David T comments on OpenAI’s o1 tried to avoid being shut down, and lied about it, in evals

David T 7 Dec 2024 16:37 UTC
4 points
2 ∶ 1
I didn’t downvote, but I’ll offer an alternative reading of the experiment discussed here some people unimpressed by the arguments may agree with, especially if they’ve read the paper.
Some LLMs were given some roleplaying prompts to solve a problem intentionally constructed to make it impossible for them to behave in an “aligned” manner, where arguably “subversion” was the more ethical course of action.
In this role-playing context, the models very occasionally generated responses which solved a problem broadly of the form “you need to do y, but people who want to stop you from doing y are watching you on camera. On their camera is a switch”. On some of the occasions they solved that initial problem and were greeted by a followup role play interrogating them about their subterfuge, they sometimes chose denial (and sometimes output chain of thought arguments for why denial was better than confession), and on a small fraction of those denials actually successfully continued that chain of thought to provide false answers [coherent or otherwise] for multiple consecutive followups.
To put it mildly, this doesn’t sound like “scheming” or converging on self preservation as an instrumental goal, it sounds like when a model is prompted that it’s role-playing an entity which must prioritise something over subsequent instructions, it occasionally finds the deliberately-constructed only valid route to achieving that priority, which in this case happens to have been one involving self preservation intended to trigger AI doomers. Especially considering how many prompts they burned through to generate the scary sounding answers and how many times the AI generated responses inconsistent with self-preservation.
The models shouldn’t be given control of important stuff because their responses are unpredictable and a bit stupid, not because they’re exhibiting signs of emergent agency.
- Greg_Colbourn ⏸️ 10 Dec 2024 17:45 UTC
  2 points
  0 ∶ 0
  Parent
  Re “role-playing”, that is moot when it’s the end result that matters—what actions the AI takes in the world. See also: Frontier AI systems have surpassed the self-replicating red line.

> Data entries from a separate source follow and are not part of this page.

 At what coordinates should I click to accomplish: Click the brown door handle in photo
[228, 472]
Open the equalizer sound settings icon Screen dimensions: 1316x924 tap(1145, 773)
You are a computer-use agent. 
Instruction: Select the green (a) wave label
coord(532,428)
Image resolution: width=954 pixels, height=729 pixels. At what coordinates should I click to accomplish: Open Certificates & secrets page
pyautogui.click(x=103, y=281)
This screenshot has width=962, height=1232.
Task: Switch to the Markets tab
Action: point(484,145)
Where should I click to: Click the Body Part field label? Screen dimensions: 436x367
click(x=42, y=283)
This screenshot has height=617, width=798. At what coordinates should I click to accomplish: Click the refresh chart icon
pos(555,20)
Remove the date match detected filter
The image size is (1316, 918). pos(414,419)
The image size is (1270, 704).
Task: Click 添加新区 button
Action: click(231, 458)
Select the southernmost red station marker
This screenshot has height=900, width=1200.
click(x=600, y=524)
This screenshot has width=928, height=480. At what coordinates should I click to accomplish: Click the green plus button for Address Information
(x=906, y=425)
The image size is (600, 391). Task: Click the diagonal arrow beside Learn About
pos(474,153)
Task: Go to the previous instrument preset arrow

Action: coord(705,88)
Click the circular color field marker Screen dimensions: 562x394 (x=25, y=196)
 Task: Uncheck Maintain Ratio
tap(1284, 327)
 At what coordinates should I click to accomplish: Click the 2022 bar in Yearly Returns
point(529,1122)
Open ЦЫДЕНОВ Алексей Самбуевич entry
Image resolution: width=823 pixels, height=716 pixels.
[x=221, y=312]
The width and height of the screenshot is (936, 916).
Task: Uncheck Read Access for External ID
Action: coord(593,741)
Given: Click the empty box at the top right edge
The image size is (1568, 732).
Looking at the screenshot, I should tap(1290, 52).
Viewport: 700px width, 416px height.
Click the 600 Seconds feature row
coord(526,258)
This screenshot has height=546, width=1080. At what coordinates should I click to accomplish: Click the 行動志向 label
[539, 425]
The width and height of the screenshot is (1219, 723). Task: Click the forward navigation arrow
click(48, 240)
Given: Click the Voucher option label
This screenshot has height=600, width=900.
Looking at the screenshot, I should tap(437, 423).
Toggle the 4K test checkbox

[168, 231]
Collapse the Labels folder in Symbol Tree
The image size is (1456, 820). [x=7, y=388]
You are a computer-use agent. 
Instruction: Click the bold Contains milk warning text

  - David T 11 Dec 2024 20:21 UTC
    6 points
    2 ∶ 0
    Parent
    Its not role playing if the AI behaves completely differently except when the instruction set is specifically set up so the AI parses it as role playing, in this case with other glaringly obviously unrealistic scene-setting like sending it a config file with it’s own monitoring settings along with a logic puzzle involving a concealed goal. I can get a bucket of water to conduct a sneak attack on me if I put enough effort into setting it up to fall on my head, but that doesn’t mean I need to worry about being ambushed by water on a regular basis!